With the pictures left aside, write out the entries that follow exactly.

Saved data entries
- - - - -
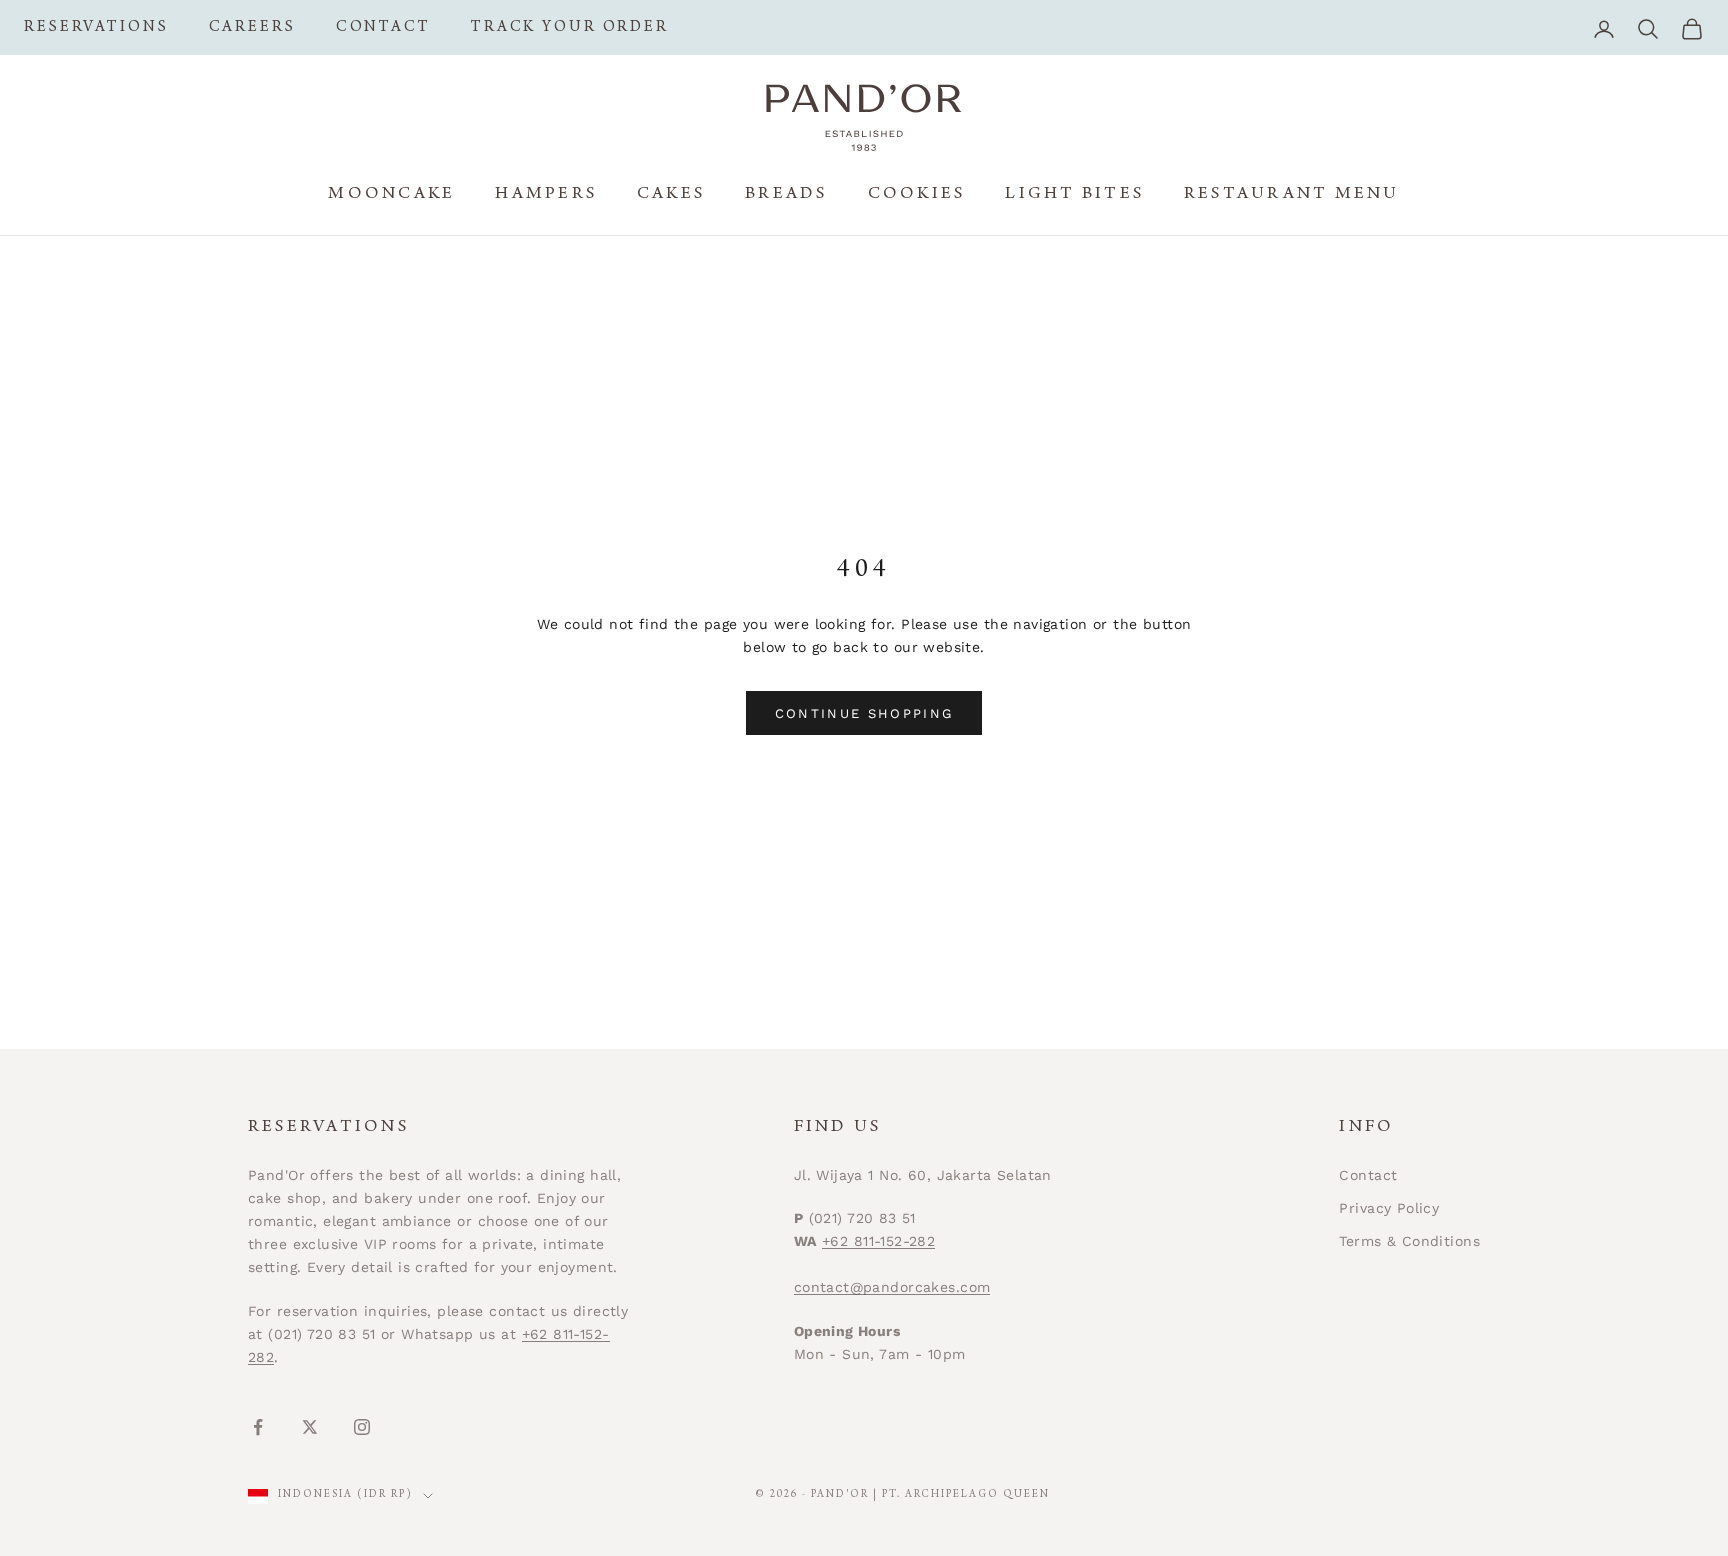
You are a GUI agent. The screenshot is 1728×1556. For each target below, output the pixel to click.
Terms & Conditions (1409, 1241)
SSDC (1460, 1496)
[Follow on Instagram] (362, 1427)
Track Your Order (570, 28)
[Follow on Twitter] (310, 1427)
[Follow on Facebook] (258, 1427)
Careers (252, 28)
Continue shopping (864, 713)
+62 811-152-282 (878, 1241)
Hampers (546, 195)
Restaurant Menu (1292, 195)
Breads (786, 195)
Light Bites (1074, 195)
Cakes (671, 195)
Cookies (917, 195)
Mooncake (391, 195)
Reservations (96, 28)
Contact (383, 28)
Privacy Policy (1389, 1208)
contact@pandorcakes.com (892, 1287)
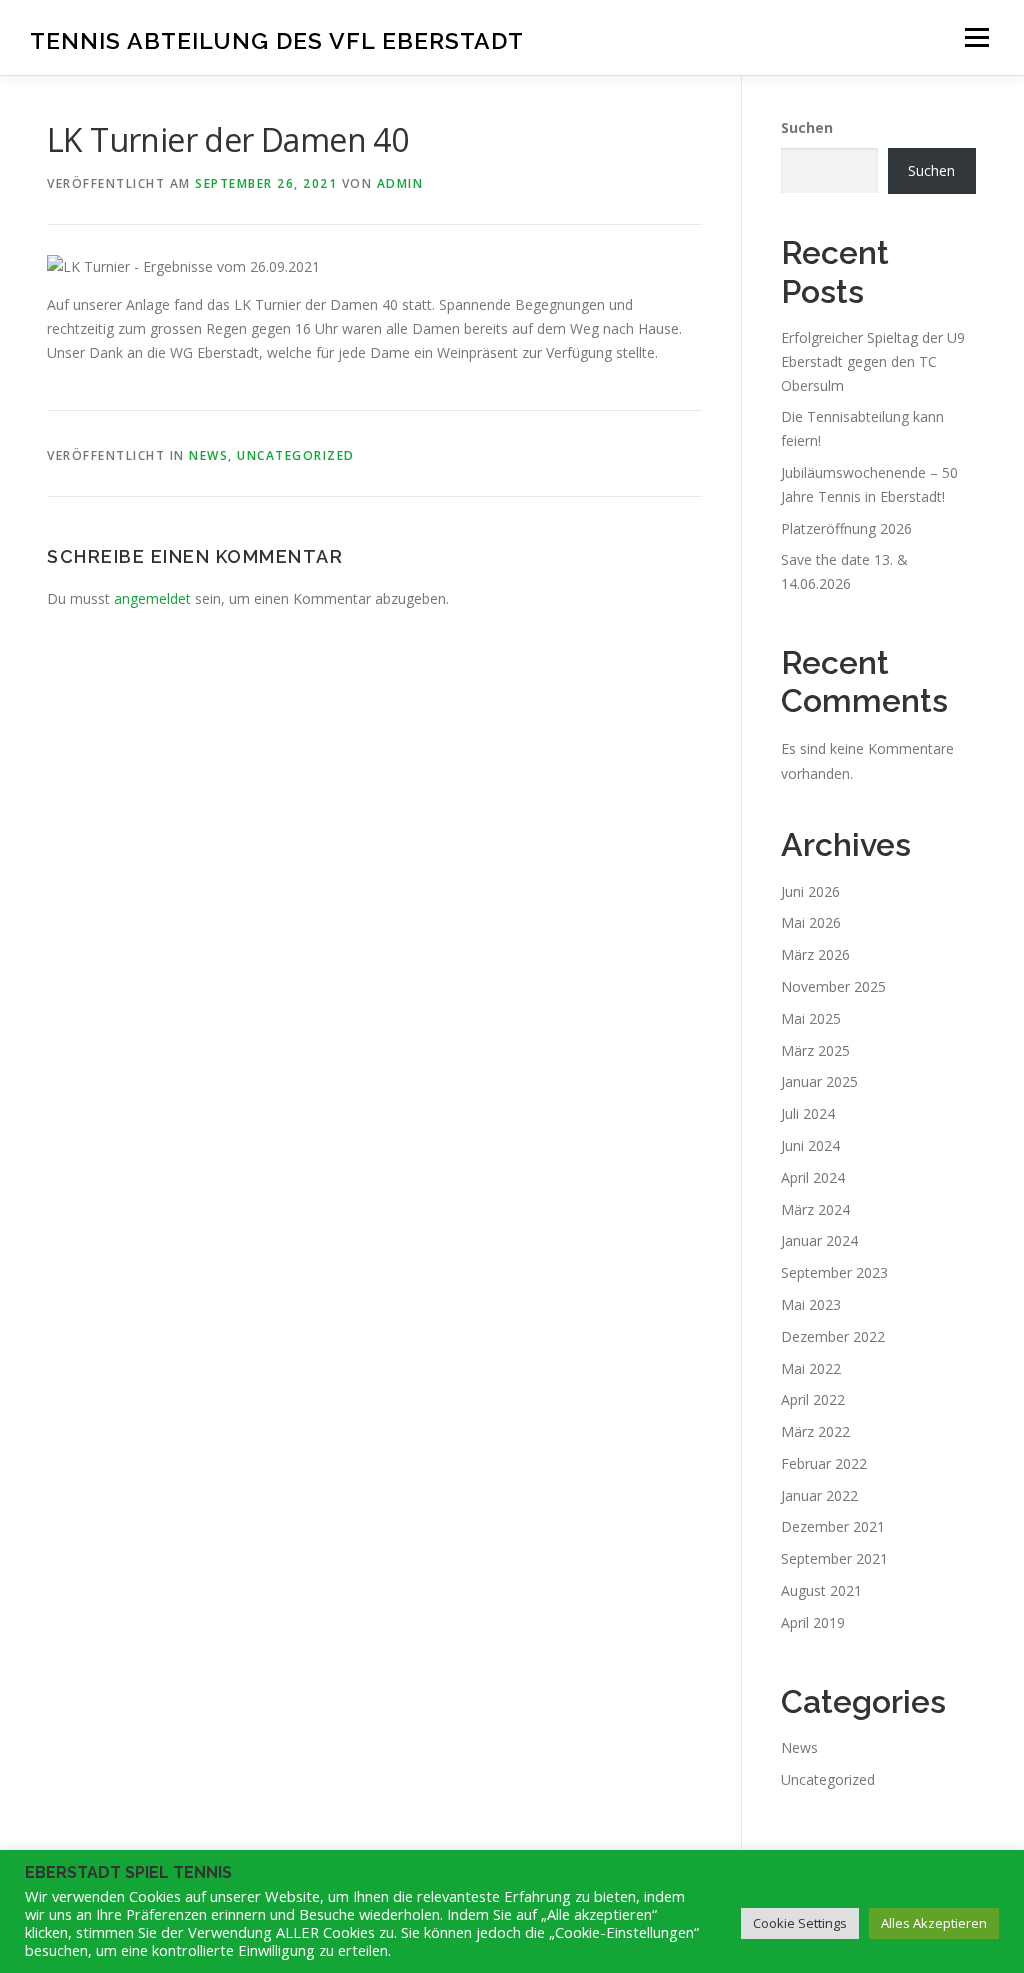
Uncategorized (296, 455)
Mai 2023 (811, 1304)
- - - - -
» **SOLUTION FOR THIS EXERCISE**
You are a GUI agent. The screenshot is 1728×1556. For each target below, output the pixel to click.
Terms & Conditions (1409, 1241)
SSDC (1460, 1496)
[Follow on Instagram] (362, 1427)
Track Your Order (570, 28)
[Follow on Twitter] (310, 1427)
[Follow on Facebook] (258, 1427)
Careers (252, 28)
Continue shopping (864, 713)
+62 811-152-282 (878, 1241)
Hampers (546, 195)
Restaurant Menu (1292, 195)
Breads (786, 195)
Light Bites (1074, 195)
Cakes (671, 195)
Cookies (917, 195)
Mooncake (391, 195)
Reservations (96, 28)
Contact (383, 28)
Privacy Policy (1389, 1208)
contact@pandorcakes.com (892, 1287)
Uncategorized (296, 455)
Mai 2023 (811, 1304)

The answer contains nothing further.